§ Task instructions
Rewrite the rows below, replacing "GUI agent" with "UI assistant" everywhere it occurs and leaving all other text unchanged.

§ Input for this task
........

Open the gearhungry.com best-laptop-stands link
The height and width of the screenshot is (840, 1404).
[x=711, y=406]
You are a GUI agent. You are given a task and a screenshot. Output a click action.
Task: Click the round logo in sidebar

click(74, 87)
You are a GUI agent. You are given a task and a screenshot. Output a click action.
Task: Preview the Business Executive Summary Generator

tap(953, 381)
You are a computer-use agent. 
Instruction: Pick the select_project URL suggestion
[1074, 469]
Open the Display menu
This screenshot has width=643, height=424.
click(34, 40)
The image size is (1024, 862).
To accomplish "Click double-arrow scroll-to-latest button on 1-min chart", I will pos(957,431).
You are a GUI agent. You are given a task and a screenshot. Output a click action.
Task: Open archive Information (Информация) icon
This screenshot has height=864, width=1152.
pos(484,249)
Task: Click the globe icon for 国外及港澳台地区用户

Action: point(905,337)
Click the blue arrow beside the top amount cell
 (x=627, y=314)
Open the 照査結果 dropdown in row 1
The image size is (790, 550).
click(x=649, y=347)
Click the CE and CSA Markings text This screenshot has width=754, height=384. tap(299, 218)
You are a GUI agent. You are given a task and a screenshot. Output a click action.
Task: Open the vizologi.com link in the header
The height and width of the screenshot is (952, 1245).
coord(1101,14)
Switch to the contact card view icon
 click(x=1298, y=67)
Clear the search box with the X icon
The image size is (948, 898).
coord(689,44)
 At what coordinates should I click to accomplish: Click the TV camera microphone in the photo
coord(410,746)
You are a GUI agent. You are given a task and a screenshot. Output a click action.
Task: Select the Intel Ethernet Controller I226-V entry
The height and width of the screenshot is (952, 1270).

........

§ Written answer
Open the gearhungry.com best-laptop-stands link
The height and width of the screenshot is (840, 1404).
[x=711, y=406]
You are a UI assistant. You are given a task and a screenshot. Output a click action.
Task: Click the round logo in sidebar

click(74, 87)
You are a UI assistant. You are given a task and a screenshot. Output a click action.
Task: Preview the Business Executive Summary Generator

tap(953, 381)
You are a computer-use agent. 
Instruction: Pick the select_project URL suggestion
[1074, 469]
Open the Display menu
This screenshot has width=643, height=424.
click(34, 40)
The image size is (1024, 862).
To accomplish "Click double-arrow scroll-to-latest button on 1-min chart", I will pos(957,431).
You are a UI assistant. You are given a task and a screenshot. Output a click action.
Task: Open archive Information (Информация) icon
This screenshot has height=864, width=1152.
pos(484,249)
Task: Click the globe icon for 国外及港澳台地区用户

Action: point(905,337)
Click the blue arrow beside the top amount cell
 (x=627, y=314)
Open the 照査結果 dropdown in row 1
The image size is (790, 550).
click(x=649, y=347)
Click the CE and CSA Markings text This screenshot has width=754, height=384. tap(299, 218)
You are a UI assistant. You are given a task and a screenshot. Output a click action.
Task: Open the vizologi.com link in the header
The height and width of the screenshot is (952, 1245).
coord(1101,14)
Switch to the contact card view icon
 click(x=1298, y=67)
Clear the search box with the X icon
The image size is (948, 898).
coord(689,44)
 At what coordinates should I click to accomplish: Click the TV camera microphone in the photo
coord(410,746)
You are a UI assistant. You are given a task and a screenshot. Output a click action.
Task: Select the Intel Ethernet Controller I226-V entry
The height and width of the screenshot is (952, 1270).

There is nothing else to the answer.